Data and automation

Data acquisition and processing often take up a too big of a chunk from one’s working time. We don’t want our customers to waste their time on tedious (pre)processing of spatial and other datasets.

We offer tools that help you spend your time where it’s most valuable – using the data for gaining insights instead of collecting and processing it.

A screenshot from a no-code data automation process, built with the FME Form software.

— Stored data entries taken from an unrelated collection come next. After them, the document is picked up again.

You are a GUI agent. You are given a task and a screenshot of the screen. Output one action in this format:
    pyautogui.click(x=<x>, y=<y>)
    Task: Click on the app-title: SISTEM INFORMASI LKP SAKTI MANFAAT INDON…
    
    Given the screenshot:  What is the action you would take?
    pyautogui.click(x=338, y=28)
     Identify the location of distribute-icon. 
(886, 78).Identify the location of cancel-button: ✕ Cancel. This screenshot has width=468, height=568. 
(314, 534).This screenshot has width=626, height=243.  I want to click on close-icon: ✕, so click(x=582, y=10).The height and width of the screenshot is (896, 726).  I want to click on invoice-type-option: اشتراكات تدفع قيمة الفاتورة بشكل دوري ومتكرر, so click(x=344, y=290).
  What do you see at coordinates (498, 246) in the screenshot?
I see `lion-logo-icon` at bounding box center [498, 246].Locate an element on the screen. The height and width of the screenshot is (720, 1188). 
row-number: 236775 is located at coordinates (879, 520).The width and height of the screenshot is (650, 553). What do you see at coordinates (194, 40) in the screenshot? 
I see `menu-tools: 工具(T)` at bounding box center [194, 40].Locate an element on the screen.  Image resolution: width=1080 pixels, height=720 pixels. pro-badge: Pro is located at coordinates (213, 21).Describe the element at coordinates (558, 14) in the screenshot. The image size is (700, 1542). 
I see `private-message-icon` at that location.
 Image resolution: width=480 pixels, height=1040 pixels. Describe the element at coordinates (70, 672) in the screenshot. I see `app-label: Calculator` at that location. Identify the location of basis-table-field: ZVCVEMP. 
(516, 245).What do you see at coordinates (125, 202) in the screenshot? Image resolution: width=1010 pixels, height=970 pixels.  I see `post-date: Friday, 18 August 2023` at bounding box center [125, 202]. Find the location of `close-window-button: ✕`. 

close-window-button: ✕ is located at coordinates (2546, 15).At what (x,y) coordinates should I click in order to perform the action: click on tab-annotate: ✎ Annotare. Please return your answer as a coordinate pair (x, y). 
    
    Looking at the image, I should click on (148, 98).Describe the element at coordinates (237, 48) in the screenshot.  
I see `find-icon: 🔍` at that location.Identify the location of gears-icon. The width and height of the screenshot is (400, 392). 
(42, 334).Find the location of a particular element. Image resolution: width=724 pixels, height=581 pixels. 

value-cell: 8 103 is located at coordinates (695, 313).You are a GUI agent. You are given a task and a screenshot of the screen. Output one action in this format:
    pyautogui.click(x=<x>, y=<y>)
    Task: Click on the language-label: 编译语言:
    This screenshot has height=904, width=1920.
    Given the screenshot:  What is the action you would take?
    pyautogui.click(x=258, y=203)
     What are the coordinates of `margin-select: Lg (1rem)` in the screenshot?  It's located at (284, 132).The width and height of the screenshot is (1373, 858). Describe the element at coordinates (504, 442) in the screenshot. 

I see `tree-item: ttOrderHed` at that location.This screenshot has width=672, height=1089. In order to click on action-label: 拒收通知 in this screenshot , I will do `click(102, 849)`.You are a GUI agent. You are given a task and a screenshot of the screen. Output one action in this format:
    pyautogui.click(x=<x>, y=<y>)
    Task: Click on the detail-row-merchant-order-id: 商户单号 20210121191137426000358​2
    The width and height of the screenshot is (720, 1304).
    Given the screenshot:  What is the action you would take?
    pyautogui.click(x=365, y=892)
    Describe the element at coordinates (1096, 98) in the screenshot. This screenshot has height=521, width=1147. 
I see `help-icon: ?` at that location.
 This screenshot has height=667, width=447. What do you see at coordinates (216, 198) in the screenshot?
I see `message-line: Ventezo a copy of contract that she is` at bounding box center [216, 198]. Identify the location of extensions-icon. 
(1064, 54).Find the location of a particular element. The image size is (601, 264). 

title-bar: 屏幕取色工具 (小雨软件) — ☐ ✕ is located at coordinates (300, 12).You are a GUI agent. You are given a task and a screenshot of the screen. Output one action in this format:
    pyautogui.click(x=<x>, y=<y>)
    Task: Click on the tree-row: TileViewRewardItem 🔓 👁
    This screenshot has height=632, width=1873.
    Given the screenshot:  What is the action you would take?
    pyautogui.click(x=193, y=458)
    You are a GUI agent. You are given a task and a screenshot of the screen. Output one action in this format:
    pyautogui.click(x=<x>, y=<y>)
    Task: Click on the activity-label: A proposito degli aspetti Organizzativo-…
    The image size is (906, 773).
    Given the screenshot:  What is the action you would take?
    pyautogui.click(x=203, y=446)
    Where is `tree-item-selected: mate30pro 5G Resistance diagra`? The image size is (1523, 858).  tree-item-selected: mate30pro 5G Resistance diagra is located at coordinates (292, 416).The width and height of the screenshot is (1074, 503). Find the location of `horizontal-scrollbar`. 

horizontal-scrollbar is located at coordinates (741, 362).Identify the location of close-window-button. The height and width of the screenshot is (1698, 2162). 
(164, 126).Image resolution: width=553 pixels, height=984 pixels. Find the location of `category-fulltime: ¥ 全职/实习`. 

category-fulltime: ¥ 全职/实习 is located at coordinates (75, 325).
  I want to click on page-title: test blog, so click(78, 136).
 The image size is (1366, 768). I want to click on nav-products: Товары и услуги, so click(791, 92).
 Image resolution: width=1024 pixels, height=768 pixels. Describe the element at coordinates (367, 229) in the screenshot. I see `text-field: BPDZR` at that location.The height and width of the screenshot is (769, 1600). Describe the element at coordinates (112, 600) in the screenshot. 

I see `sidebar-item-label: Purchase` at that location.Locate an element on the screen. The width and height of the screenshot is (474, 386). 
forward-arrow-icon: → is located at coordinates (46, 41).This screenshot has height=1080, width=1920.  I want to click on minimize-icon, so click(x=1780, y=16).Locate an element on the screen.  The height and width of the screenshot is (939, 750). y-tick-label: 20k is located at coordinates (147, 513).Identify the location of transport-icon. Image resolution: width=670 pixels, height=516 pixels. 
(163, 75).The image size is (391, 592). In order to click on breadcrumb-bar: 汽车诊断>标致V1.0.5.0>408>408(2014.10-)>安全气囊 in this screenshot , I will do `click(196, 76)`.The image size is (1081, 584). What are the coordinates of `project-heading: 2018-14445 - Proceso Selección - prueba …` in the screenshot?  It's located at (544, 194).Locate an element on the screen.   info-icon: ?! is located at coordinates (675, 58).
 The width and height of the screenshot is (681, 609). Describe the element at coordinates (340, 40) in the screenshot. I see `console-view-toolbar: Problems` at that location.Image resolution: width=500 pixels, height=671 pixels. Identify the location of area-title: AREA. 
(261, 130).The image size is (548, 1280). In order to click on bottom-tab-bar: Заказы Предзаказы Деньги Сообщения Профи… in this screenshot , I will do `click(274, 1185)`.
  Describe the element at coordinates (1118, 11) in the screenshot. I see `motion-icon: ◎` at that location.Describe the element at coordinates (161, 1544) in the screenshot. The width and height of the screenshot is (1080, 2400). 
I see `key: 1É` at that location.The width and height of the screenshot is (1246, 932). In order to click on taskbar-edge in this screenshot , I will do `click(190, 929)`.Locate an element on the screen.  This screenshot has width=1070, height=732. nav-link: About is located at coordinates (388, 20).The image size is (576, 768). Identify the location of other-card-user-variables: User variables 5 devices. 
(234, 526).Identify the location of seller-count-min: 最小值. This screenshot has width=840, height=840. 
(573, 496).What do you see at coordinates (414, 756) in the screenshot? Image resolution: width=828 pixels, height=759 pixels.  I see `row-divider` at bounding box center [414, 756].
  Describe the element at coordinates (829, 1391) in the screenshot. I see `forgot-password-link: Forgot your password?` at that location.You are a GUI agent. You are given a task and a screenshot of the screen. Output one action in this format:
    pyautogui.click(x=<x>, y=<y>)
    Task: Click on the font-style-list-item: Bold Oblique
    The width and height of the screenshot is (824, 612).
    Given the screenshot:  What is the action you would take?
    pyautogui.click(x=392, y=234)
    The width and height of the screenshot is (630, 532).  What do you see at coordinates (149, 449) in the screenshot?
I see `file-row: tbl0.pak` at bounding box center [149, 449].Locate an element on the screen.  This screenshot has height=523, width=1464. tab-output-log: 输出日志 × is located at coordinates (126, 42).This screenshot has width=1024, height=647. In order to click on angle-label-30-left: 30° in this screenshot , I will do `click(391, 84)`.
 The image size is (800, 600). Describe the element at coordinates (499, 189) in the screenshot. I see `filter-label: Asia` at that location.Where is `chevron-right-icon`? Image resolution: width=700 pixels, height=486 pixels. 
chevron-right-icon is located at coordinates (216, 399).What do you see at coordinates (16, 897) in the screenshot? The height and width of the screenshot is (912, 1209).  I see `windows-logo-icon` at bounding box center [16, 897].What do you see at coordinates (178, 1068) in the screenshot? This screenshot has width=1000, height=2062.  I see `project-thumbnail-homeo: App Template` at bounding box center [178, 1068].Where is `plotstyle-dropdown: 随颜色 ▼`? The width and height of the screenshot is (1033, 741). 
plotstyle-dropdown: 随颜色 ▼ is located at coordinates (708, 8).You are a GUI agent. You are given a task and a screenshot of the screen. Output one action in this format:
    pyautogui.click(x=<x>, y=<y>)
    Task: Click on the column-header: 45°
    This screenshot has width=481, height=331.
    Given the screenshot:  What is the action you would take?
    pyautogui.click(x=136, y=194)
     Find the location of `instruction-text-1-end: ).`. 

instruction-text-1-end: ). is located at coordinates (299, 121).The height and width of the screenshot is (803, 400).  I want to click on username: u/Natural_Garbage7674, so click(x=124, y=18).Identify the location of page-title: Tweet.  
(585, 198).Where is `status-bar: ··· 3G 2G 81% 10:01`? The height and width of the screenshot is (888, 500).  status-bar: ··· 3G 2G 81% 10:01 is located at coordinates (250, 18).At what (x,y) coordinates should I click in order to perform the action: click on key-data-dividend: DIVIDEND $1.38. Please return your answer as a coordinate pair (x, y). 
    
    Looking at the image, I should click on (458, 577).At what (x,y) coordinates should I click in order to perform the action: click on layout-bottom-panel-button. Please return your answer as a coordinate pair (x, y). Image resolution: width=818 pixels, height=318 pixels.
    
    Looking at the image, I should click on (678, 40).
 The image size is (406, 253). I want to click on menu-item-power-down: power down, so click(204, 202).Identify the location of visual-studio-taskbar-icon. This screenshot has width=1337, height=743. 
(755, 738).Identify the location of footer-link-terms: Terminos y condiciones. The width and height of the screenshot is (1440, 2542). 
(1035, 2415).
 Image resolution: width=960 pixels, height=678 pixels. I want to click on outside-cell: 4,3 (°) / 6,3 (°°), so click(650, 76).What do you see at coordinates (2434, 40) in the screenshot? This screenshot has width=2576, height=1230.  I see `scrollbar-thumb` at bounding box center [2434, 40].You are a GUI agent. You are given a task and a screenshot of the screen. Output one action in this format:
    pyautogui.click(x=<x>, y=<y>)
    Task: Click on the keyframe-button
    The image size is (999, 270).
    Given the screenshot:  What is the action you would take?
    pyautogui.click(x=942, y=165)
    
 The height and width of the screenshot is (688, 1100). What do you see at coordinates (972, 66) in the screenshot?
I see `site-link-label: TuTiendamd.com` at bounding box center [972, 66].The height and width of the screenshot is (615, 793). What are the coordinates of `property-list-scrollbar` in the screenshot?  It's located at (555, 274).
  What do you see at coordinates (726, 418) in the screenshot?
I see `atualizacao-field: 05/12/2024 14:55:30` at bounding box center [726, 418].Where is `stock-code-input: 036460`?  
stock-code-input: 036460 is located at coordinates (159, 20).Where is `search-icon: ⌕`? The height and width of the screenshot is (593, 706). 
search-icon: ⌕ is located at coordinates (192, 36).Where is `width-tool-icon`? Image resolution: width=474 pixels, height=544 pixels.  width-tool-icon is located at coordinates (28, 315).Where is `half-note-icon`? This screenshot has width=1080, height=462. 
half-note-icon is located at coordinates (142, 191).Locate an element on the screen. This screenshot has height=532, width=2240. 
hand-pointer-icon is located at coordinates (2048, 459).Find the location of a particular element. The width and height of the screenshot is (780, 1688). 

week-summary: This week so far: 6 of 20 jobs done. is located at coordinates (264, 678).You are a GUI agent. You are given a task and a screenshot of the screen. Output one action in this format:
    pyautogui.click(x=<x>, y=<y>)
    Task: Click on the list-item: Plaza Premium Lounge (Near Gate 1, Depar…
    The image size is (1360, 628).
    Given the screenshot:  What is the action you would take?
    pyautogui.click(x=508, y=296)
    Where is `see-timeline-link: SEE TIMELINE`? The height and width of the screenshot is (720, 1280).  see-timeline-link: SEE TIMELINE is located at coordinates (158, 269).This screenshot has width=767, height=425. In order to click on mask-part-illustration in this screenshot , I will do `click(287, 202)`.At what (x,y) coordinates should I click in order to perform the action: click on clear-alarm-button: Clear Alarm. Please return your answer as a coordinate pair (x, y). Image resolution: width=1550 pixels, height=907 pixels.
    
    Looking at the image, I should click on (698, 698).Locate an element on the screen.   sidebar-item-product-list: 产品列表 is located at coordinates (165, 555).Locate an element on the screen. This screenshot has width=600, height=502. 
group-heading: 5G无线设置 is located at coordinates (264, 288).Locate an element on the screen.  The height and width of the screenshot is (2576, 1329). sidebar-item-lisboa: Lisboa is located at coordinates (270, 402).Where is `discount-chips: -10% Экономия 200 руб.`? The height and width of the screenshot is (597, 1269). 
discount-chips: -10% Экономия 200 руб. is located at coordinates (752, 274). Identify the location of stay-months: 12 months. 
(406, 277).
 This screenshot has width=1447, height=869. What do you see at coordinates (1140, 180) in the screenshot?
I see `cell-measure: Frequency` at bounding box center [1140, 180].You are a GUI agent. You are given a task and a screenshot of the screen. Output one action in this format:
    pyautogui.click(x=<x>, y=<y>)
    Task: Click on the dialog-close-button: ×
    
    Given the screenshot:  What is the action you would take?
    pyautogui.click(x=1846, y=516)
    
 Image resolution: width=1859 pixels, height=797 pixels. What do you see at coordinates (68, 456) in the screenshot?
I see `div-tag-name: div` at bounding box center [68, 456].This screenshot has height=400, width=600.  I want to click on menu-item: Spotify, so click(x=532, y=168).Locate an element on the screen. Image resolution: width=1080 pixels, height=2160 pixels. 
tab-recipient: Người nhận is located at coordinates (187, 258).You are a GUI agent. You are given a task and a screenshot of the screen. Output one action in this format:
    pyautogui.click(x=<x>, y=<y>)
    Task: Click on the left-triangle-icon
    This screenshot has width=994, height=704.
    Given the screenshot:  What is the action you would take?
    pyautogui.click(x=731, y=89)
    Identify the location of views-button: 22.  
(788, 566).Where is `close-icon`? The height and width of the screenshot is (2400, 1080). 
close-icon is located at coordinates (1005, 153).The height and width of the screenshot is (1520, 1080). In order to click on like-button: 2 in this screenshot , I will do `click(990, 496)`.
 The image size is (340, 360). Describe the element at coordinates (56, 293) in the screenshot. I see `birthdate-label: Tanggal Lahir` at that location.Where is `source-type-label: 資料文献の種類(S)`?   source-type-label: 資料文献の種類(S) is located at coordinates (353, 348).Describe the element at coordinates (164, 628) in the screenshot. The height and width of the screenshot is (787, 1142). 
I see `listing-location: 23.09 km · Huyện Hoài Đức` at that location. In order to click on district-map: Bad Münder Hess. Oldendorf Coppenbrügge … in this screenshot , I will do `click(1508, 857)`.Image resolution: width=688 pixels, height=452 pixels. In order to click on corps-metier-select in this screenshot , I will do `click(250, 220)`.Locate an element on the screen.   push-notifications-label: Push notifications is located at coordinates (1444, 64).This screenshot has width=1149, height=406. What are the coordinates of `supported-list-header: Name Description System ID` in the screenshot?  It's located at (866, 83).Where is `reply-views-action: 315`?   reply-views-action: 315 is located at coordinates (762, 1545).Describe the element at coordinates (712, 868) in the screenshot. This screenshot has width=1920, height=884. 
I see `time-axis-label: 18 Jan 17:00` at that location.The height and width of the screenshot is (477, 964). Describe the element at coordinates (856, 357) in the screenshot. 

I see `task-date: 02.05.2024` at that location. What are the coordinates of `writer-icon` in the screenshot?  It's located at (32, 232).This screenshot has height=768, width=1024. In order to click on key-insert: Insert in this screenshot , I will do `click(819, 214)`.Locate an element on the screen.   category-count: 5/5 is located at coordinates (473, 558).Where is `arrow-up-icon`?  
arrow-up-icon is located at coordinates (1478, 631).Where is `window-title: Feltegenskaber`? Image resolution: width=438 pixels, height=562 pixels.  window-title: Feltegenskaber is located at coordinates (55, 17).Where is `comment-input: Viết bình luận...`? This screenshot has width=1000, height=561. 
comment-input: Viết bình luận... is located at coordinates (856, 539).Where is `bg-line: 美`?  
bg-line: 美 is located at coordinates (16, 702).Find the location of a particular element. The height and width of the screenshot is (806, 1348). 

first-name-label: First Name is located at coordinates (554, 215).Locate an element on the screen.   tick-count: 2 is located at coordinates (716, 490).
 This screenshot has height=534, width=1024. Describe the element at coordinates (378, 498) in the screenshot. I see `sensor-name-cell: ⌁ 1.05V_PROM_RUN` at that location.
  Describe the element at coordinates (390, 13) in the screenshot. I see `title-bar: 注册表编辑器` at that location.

In the field of data automation, a rather standard work flow can be identified, each step of which is part of our repertoire:

  • Identifying the research question: What question or problem do you want solve with the help of data?
  • Data review: What data exists, or is additionally needed? Is the data quality suitable for solving the problem, or does it require some preprocessing?
  • Data processing plan: How should the data be processed for the use case at hand? Does the data require fixing, supplementing, transformation, refinement, or combining with other data? What type of a data warehouse solution is available or required?
  • Implementing and testing of automated data processing: Implementation of data pipelines, ETL or ELT processes. Often during this phase, problems arise, and the plan needs to be revisited. Testing and validation is key, since potential deviations and edge cases usually stand out first when processed data is available in masses.
  • Data analysis: Often, after automated data processing or as a part of it, one may want to try to answer the research question directly, for instance by adding an algorithm layer specifically tailored to solve the problem.
  • Data visualization and drawing conclusions: Once the data has been processed and analyzed, effective communication of the conclusions usually requires the implementation of concise reporting solutions.

Our repertoire includes many types of automatic data collection and processing solutions (e.g. ETL and ELT), which read and process data from databases, APIs and other data sources directly for our customers’ use. We always choose tools on a case-by-case basis, but our recent favorites include FME, Databricks, Snowflake, Apache Spark, PostGIS, Azure Data Factory, Python, pyqgis, and R.

To ensure the flow of data within the client organization and, if necessary, also outwards to stakeholders or openly to the public, we create interface services according to OGC standards (e.g. WFS, OGC API Features, WMS, WMTS, MVT) to distribute the created information.

As a final touch, we often integrate data processing pipelines into our client’s reporting environment as ready-to-use data visualizations, whether it is, for example, a business intelligence platform such as PowerBI or Tableau, or a workspace built into a geographic information system such as QGIS.